*What to work on*. Copy out every line of the material below word for word, without changing any characters.

Entries showing where items appear:
▼

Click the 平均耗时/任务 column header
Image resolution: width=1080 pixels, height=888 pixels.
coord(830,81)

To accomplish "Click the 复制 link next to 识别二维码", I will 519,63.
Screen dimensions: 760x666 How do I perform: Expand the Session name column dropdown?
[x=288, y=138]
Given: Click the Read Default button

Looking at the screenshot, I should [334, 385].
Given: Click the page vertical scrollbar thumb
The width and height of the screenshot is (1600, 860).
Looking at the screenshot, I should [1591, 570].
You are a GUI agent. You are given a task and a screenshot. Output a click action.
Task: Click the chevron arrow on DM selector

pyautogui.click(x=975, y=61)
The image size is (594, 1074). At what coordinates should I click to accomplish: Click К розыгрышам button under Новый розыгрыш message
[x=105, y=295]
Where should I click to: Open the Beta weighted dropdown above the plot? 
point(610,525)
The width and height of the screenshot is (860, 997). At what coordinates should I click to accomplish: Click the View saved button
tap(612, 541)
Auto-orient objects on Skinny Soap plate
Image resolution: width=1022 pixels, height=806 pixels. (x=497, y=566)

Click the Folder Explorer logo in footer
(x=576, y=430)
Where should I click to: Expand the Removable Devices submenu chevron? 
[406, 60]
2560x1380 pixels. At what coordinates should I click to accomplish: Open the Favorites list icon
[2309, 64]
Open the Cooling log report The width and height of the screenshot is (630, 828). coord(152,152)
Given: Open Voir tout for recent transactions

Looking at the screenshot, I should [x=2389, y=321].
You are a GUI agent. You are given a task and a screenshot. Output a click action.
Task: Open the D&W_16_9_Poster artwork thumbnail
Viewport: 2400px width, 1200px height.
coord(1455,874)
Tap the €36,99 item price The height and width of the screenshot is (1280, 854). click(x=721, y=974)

▲

*Answer below*.
Click the 平均耗时/任务 column header
Image resolution: width=1080 pixels, height=888 pixels.
coord(830,81)

To accomplish "Click the 复制 link next to 识别二维码", I will 519,63.
Screen dimensions: 760x666 How do I perform: Expand the Session name column dropdown?
[x=288, y=138]
Given: Click the Read Default button

Looking at the screenshot, I should [334, 385].
Given: Click the page vertical scrollbar thumb
The width and height of the screenshot is (1600, 860).
Looking at the screenshot, I should [1591, 570].
You are a GUI agent. You are given a task and a screenshot. Output a click action.
Task: Click the chevron arrow on DM selector

pyautogui.click(x=975, y=61)
The image size is (594, 1074). At what coordinates should I click to accomplish: Click К розыгрышам button under Новый розыгрыш message
[x=105, y=295]
Where should I click to: Open the Beta weighted dropdown above the plot? 
point(610,525)
The width and height of the screenshot is (860, 997). At what coordinates should I click to accomplish: Click the View saved button
tap(612, 541)
Auto-orient objects on Skinny Soap plate
Image resolution: width=1022 pixels, height=806 pixels. (x=497, y=566)

Click the Folder Explorer logo in footer
(x=576, y=430)
Where should I click to: Expand the Removable Devices submenu chevron? 
[406, 60]
2560x1380 pixels. At what coordinates should I click to accomplish: Open the Favorites list icon
[2309, 64]
Open the Cooling log report The width and height of the screenshot is (630, 828). coord(152,152)
Given: Open Voir tout for recent transactions

Looking at the screenshot, I should [x=2389, y=321].
You are a GUI agent. You are given a task and a screenshot. Output a click action.
Task: Open the D&W_16_9_Poster artwork thumbnail
Viewport: 2400px width, 1200px height.
coord(1455,874)
Tap the €36,99 item price The height and width of the screenshot is (1280, 854). click(x=721, y=974)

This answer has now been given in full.